AUSGEWÄHLTER TEXTAUSZUG.
━━━━━━━━

Die schwedische Sprache, von welcher Tegnér mit Stolz singt:

Männlich und edel erklingst Du, Sprache des Ruhms und des Sieges,
     Rein wie Metall Dein Klang, fest wie die Sonne Dein Gang.
Wo die Donner reden, der Sturm, Du wohnst auf den Höhen,
     Nicht geboren für niedriger Thäler Genuß.
Spiegle Dein Antlitz im Meer, befreie die männlichen Züge
     Endlich vom fremden Staub – wenn es vielleicht nicht zu spät!

gehört bekanntlich mit unserer deutschen zu demselben großen germanischen Sprachstamme, und die schwedische Literatur hat mit der deutschen, der sie in ihrem Entwickelungsgange mehrfach ähnelt, das gemein, daß sie einer vorübergegangenen Glanzepoche nachtrauert und in den Erscheinungen der Gegenwart, wie edel sie sich auch darstellen, nur ein Epigonenthum erblickt.

Jedes Volk, das eine Kunst, eine Literatur besitzt, hat eine solche Epoche nachzuweisen; sie ist eine naturgemäße. Der Volksgeist, der Blüthen und Früchte trieb, hat, wie ein Baum, ein Ackerland seine Kraft aufgebraucht und bedarf der Erholung. Aber zu beklagen sind die Talente einer solchen Epoche. Den edelsten Geistern, auf die ein Volk für alle Zeiten stolz ist, oft ebenbürtig, fehlt ihnen nur der originale Stoff, die aus der Reibung religiöser, socialer, politischer Zustände hervorbrechende neue Weltanschauung. Es ergeht ihnen, wie den modernen Baumeistern, welchen die Aufgabe wird, die in bewegten Zeiten unvollendeten Dome auszubauen.

━━━━━━━━

AUSZUFÜHRENDE AUFGABEN.
A. Zu welchem Sprachstamm gehört die schwedische Sprache laut dem Textauszug über die schwedische Sprache und Literatur?
B. Fahre mit dem Textauszug über die schwedische Sprache und Literatur fort, beginnend unmittelbar nach dessen letztem Satz.

DATEN.
━━━━━━━━

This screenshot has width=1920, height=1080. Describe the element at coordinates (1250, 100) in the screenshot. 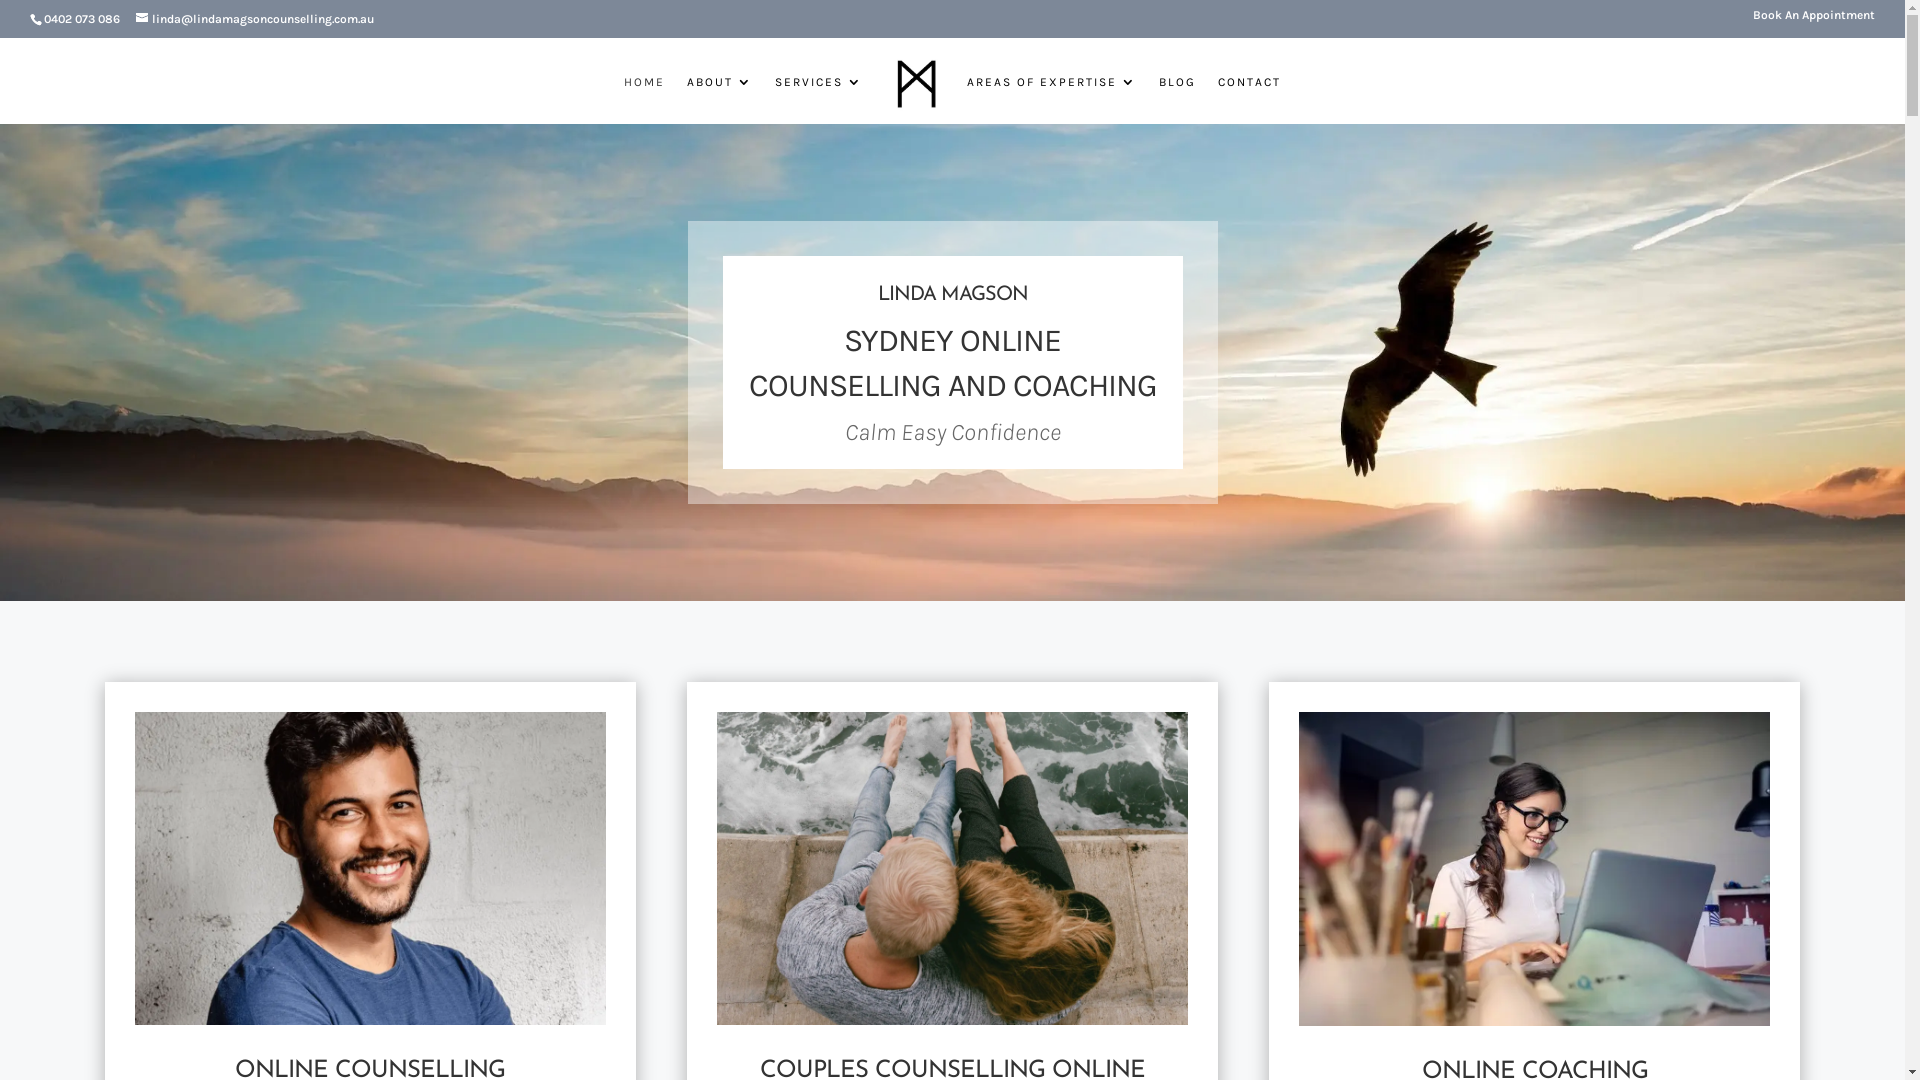

I see `CONTACT` at that location.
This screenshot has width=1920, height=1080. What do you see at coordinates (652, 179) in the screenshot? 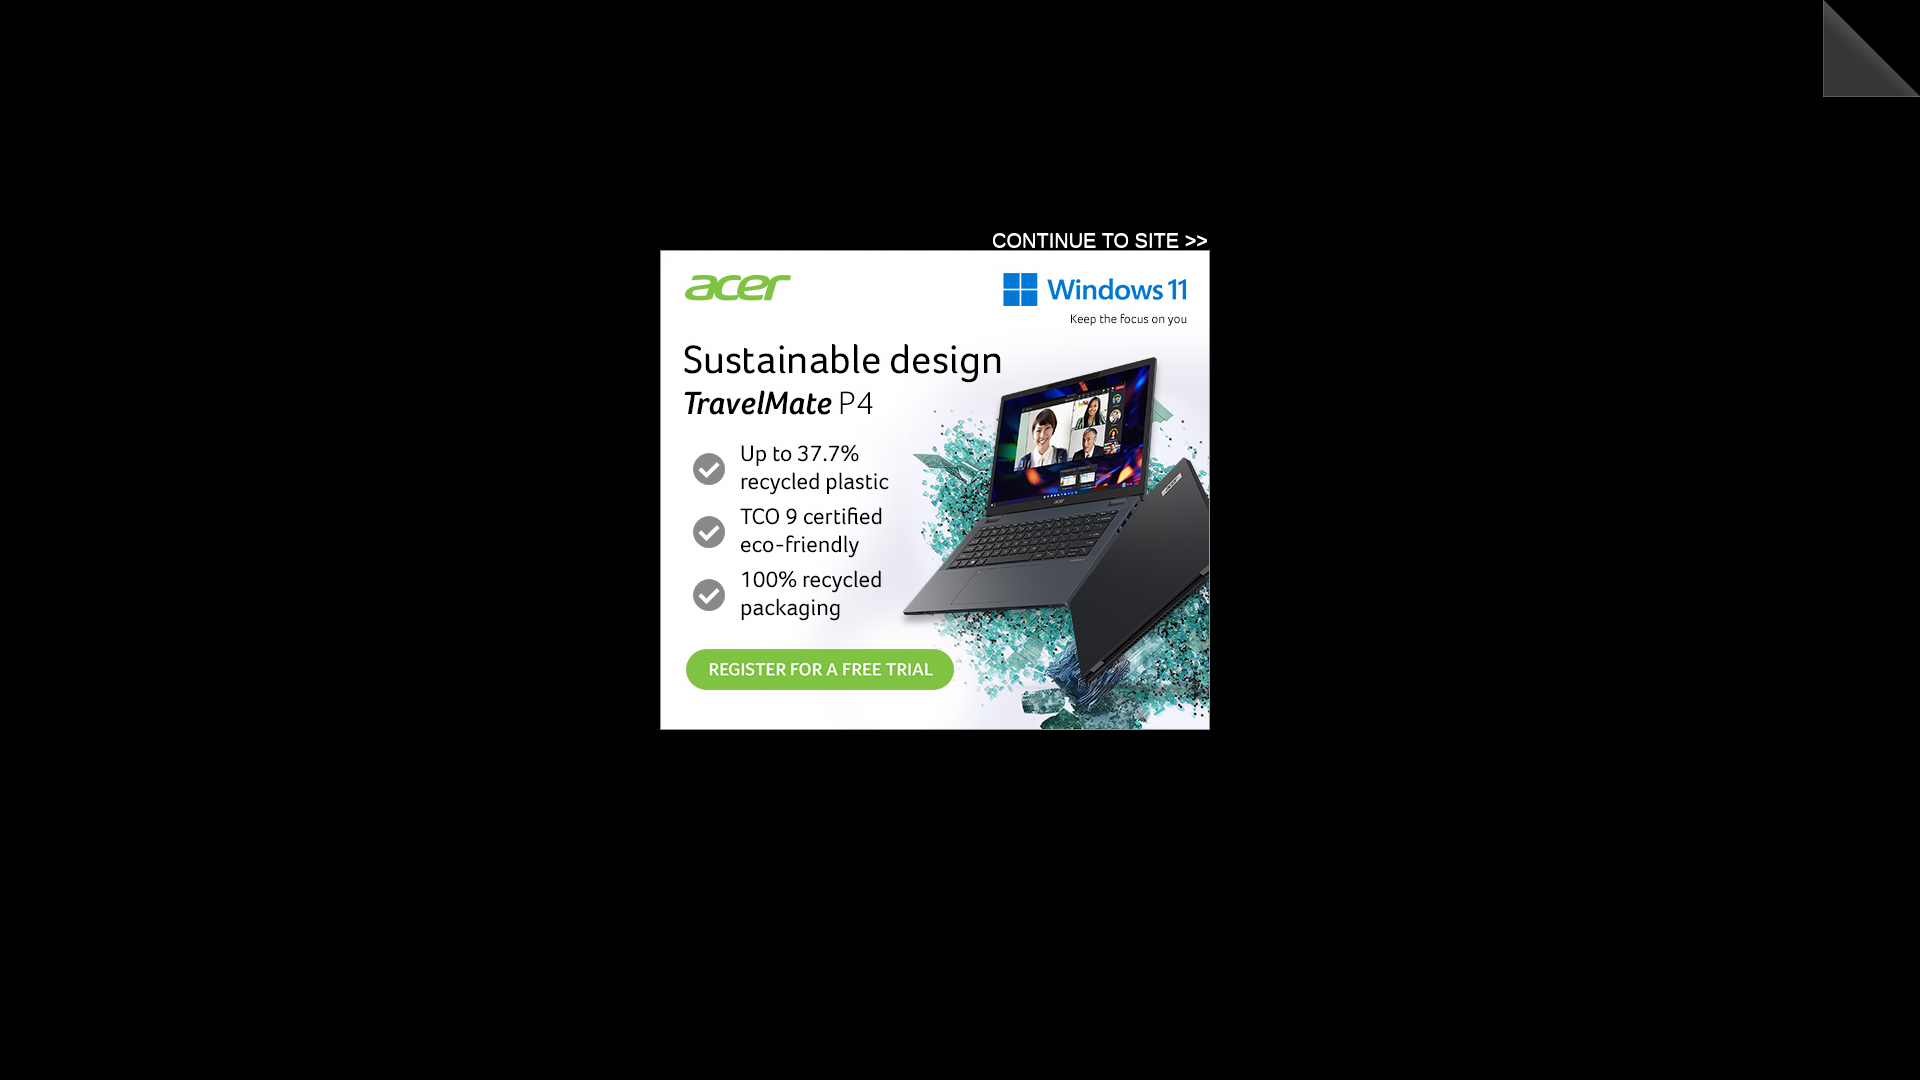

━━━━━━━━

LÖSUNGEN.
A. Sie gehört mit der deutschen Sprache zum selben großen germanischen Sprachstamm.

B.
Es ist eine bedeutende Gruppe von Dichtern, die jetzt in Schweden leben, und es war mir eine Freude, einzelne kennen zu lernen, unter ihnen den Prinzen Friedrich Oskar von Schweden, Herzog von Ostgothland, der, 1829 geboren, mit seinen Gesängen auf die schwedische Flotte den goldenen Preis errungen und um sein Vaterland sich das schöne Verdienst erworben hat, Herder’s „Cid“ und Goethe’s „Tasso“ in seine Muttersprache zu übertragen und zum kostbaren Besitze Schwedens zu machen. Dieses Land bietet jetzt die eigenthümliche Erscheinung, daß zwei Brüder, der eine, welcher als Carl der Fünfzehnte den Thron innehat, und der andere, der einst König sein wird, um den poetischen Lorbeer ringen, während der erstere noch einer zweiten Kunst, der Landschaftsmalerei huldigt, und die Hallen und Gemächer seiner Paläste mit Gemälden schmückt, welche die Freude eines jeden Gastes wecken.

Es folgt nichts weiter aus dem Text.